PROBLEM REQUIREMENTS
Return all of the entries below exactly as they are given.

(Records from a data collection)
------------------------
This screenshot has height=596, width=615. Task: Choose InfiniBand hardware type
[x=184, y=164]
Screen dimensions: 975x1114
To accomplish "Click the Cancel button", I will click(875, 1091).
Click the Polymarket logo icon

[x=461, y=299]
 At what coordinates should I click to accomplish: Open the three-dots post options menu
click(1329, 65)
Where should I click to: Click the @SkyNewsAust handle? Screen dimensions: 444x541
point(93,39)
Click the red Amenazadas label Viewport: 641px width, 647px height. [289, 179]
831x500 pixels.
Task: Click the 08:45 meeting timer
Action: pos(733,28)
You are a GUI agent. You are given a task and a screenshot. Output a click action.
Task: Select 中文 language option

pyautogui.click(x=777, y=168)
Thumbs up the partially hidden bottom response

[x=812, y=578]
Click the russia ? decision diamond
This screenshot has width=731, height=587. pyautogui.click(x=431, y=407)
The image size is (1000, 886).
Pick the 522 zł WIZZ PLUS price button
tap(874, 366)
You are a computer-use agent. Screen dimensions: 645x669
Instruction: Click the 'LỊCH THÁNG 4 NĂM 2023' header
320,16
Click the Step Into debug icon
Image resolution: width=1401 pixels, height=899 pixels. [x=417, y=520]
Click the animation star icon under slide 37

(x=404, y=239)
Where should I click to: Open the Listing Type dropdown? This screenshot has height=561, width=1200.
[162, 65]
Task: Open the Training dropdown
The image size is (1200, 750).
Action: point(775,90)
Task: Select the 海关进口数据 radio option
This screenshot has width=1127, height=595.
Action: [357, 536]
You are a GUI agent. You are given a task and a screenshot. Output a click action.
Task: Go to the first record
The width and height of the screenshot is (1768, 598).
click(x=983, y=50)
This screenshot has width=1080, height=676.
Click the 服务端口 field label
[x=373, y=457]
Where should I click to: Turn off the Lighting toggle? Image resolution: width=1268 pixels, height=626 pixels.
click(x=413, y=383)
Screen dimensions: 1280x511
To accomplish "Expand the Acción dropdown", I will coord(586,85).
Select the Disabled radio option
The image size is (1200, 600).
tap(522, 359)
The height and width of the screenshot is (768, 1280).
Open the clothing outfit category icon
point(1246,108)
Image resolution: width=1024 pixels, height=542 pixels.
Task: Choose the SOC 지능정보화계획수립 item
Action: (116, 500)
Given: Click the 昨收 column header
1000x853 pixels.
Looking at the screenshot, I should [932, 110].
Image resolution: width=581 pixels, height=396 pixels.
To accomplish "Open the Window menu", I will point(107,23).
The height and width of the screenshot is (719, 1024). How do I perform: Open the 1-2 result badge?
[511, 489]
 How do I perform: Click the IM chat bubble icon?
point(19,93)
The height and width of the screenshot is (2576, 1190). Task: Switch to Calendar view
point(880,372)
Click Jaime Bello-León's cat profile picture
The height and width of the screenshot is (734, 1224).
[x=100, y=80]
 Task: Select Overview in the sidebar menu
------------------------
WRITTEN REPLY
This screenshot has height=596, width=615. Task: Choose InfiniBand hardware type
[x=184, y=164]
Screen dimensions: 975x1114
To accomplish "Click the Cancel button", I will click(875, 1091).
Click the Polymarket logo icon

[x=461, y=299]
 At what coordinates should I click to accomplish: Open the three-dots post options menu
click(1329, 65)
Where should I click to: Click the @SkyNewsAust handle? Screen dimensions: 444x541
point(93,39)
Click the red Amenazadas label Viewport: 641px width, 647px height. [289, 179]
831x500 pixels.
Task: Click the 08:45 meeting timer
Action: pos(733,28)
You are a GUI agent. You are given a task and a screenshot. Output a click action.
Task: Select 中文 language option

pyautogui.click(x=777, y=168)
Thumbs up the partially hidden bottom response

[x=812, y=578]
Click the russia ? decision diamond
This screenshot has width=731, height=587. pyautogui.click(x=431, y=407)
The image size is (1000, 886).
Pick the 522 zł WIZZ PLUS price button
tap(874, 366)
You are a computer-use agent. Screen dimensions: 645x669
Instruction: Click the 'LỊCH THÁNG 4 NĂM 2023' header
320,16
Click the Step Into debug icon
Image resolution: width=1401 pixels, height=899 pixels. [x=417, y=520]
Click the animation star icon under slide 37

(x=404, y=239)
Where should I click to: Open the Listing Type dropdown? This screenshot has height=561, width=1200.
[162, 65]
Task: Open the Training dropdown
The image size is (1200, 750).
Action: point(775,90)
Task: Select the 海关进口数据 radio option
This screenshot has width=1127, height=595.
Action: [357, 536]
You are a GUI agent. You are given a task and a screenshot. Output a click action.
Task: Go to the first record
The width and height of the screenshot is (1768, 598).
click(x=983, y=50)
This screenshot has width=1080, height=676.
Click the 服务端口 field label
[x=373, y=457]
Where should I click to: Turn off the Lighting toggle? Image resolution: width=1268 pixels, height=626 pixels.
click(x=413, y=383)
Screen dimensions: 1280x511
To accomplish "Expand the Acción dropdown", I will coord(586,85).
Select the Disabled radio option
The image size is (1200, 600).
tap(522, 359)
The height and width of the screenshot is (768, 1280).
Open the clothing outfit category icon
point(1246,108)
Image resolution: width=1024 pixels, height=542 pixels.
Task: Choose the SOC 지능정보화계획수립 item
Action: (116, 500)
Given: Click the 昨收 column header
1000x853 pixels.
Looking at the screenshot, I should [932, 110].
Image resolution: width=581 pixels, height=396 pixels.
To accomplish "Open the Window menu", I will point(107,23).
The height and width of the screenshot is (719, 1024). How do I perform: Open the 1-2 result badge?
[511, 489]
 How do I perform: Click the IM chat bubble icon?
point(19,93)
The height and width of the screenshot is (2576, 1190). Task: Switch to Calendar view
point(880,372)
Click Jaime Bello-León's cat profile picture
The height and width of the screenshot is (734, 1224).
[x=100, y=80]
 Task: Select Overview in the sidebar menu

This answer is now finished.